CT technicians are trained to monitor dose levels, and some hospitals conduct checks before every scan.

"There are other places where the techs might be operating more as button-pushers," said Dr. Geoffrey Rubin, a professor of radiology at Stanford University. "The user becomes a little blind to these numbers."

Najmedin Meshkati, a professor of industrial and systems engineering at USC, said the airline industry experienced a similar problem with the advent of automated cockpits. The operator must trust the machine, and "sometimes this trust may be misplaced," he said.

Meshkati said the overdoses point to a problem well-documented in medicine over the last decade — the need for multiple backup systems to catch mistakes.

The overdoses are particularly troubling in the wake of another high-profile incident at Cedars-Sinai, he said. In November 2007, the newborn twins of actor Dennis Quaid, as well as another child, were given 1,000 times the intended dosage of a blood thinner.

The mistake, while unrelated to machines, resulted from multiple safety-check failures.

"Where are the lessons learned as a result of the Dennis Quaid incident?" asked Meshkati, who uses the case as an example in one of his classes on how systemic problems lead to mistakes.

As a result of the radiation overdoses, the FDA issued an alert warning of the possibility that CT scanners at other hospitals could be set wrong.

"If patient doses are higher than the expected level, but not high enough to produce obvious signs of radiation injury, the problem may go undetected and unreported, putting patients at increased risk for long-term radiation effects," the alert said.

Dr. Thomas Dehn, a radiologist and chief medical officer for National Imaging Associates Inc., which manages health plans for private insurers, suggested that imaging equipment should have a "radiation threshold" that cannot be exceeded without a person acknowledging that the dosage is intentional. Built-in alarms are another possibility.
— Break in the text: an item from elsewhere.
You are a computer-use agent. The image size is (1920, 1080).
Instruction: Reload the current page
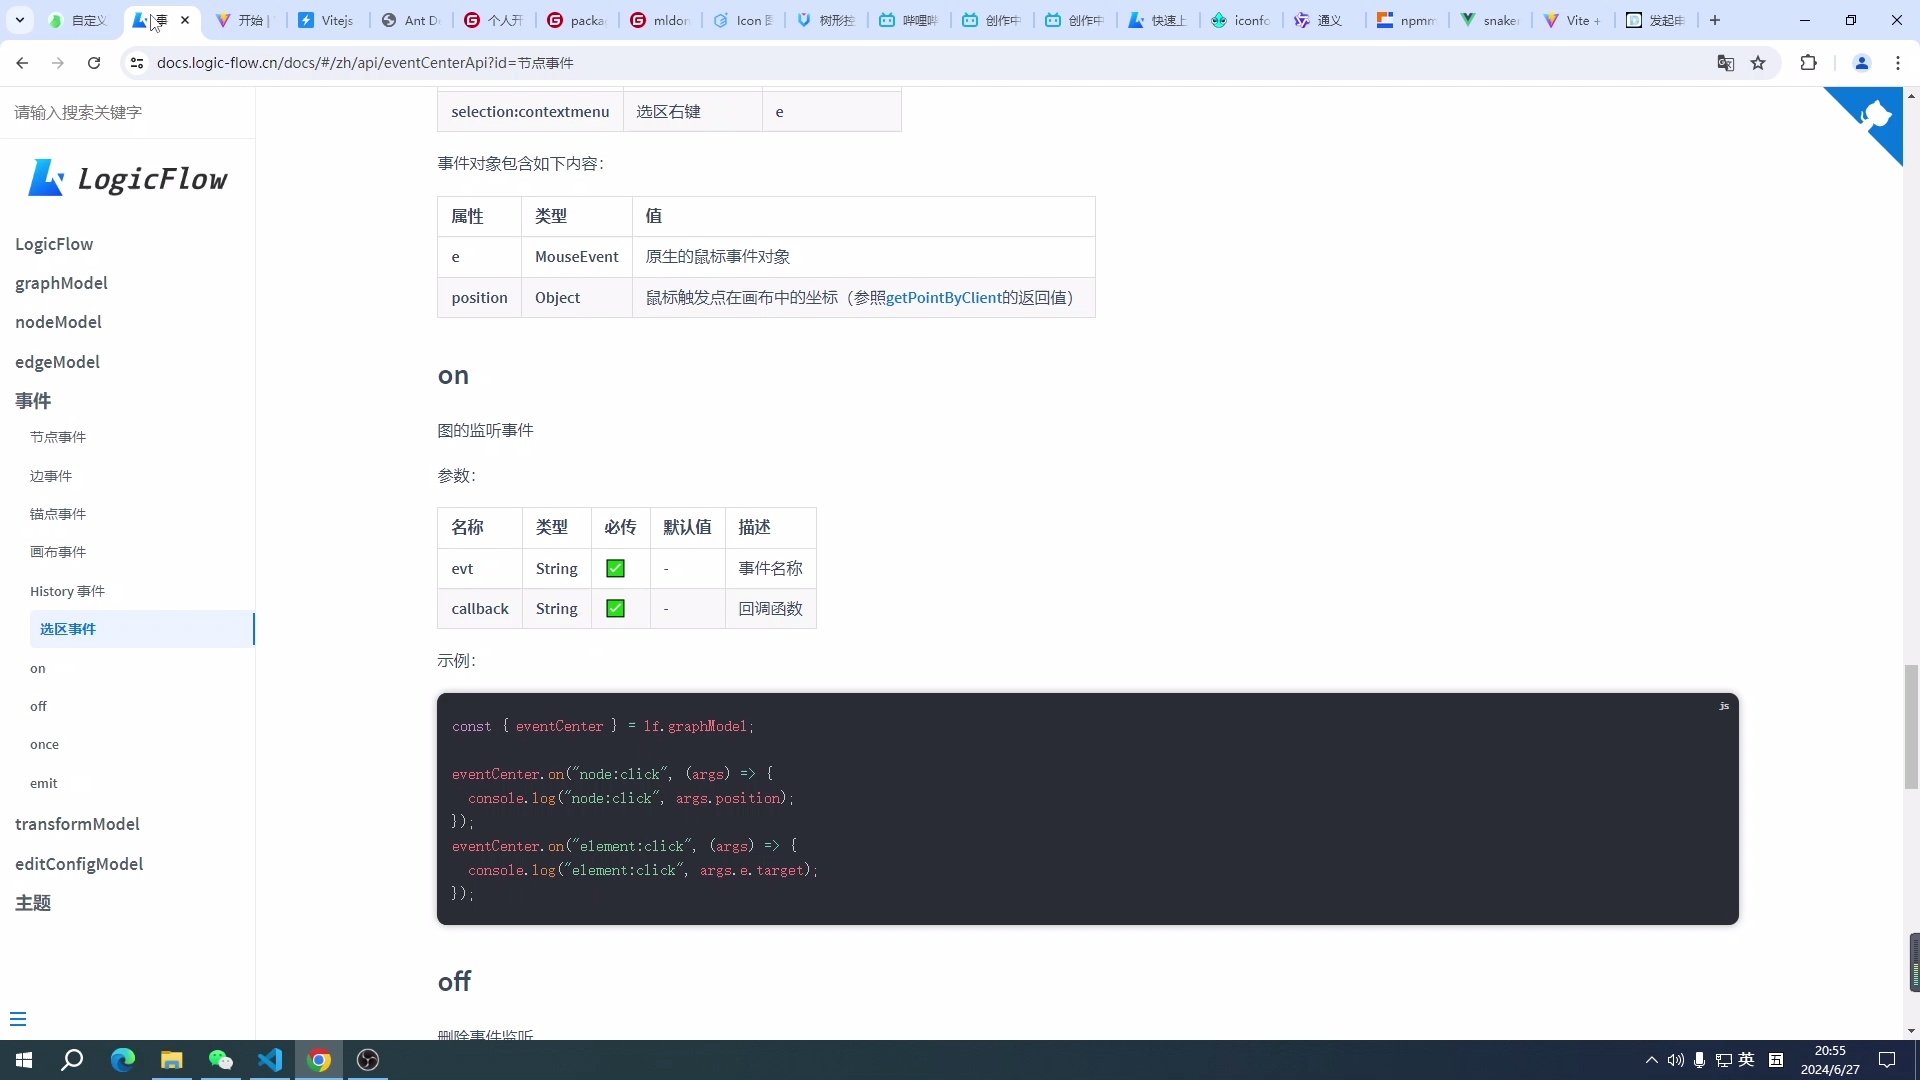[93, 62]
The overdoses at Cedars-Sinai may be more significant for exposing a hole in safety procedures than for the risks they pose to the victims.

Brenner, the radiation scientist at Columbia, calculated that each overdose carried a 1-in-600 risk of causing a brain tumor. The risk is more significant in younger patients, since tumors take years to develop.

The median age of patients receiving the overdose was 70, according to the hospital, and it’s more likely they will die of other causes.

Still, the issue of radiation exposure has been gaining attention. The number of CT scans has climbed to more than 70 million annually in the United States, and even a tiny risk translates to thousands of extra cancer cases.

CT technicians are not the only medical personnel who might have caught the problem at Cedars-Sinai. Radiologists might have seen the numbers — but only if the hospital had elected to save the dosage data with the images. Rubin said that is standard procedure at his hospital, but not everywhere.

Even then, radiologists are unlikely to pay close attention to the dosage level once a scan is done, said Rucker, the Siemens doctor.

That is especially true for scan patients whose lives are in imminent danger and for whom the risk of radiation is negligible by comparison, he said. The vast majority of CT brain perfusion scans are for patients who arrive in the emergency room in poor shape.

The overdoses could also have been caught during periodic calibrations of the machines, when radiation levels are tested directly.

Ultimately, it was a patient who alerted Cedars-Sinai to the problem. In August, a stroke victim informed the hospital that he had suffered patchy hair loss after a scan.

When the hospital contacted the 206 patients who had received the overdose, it discovered that about 80 of them had also experienced hair loss.

Many of them told their personal doctors, but hair loss is such a rare side effect of scanning that apparently none of those doctors made the connection, said Elbaum, the hospital spokesman.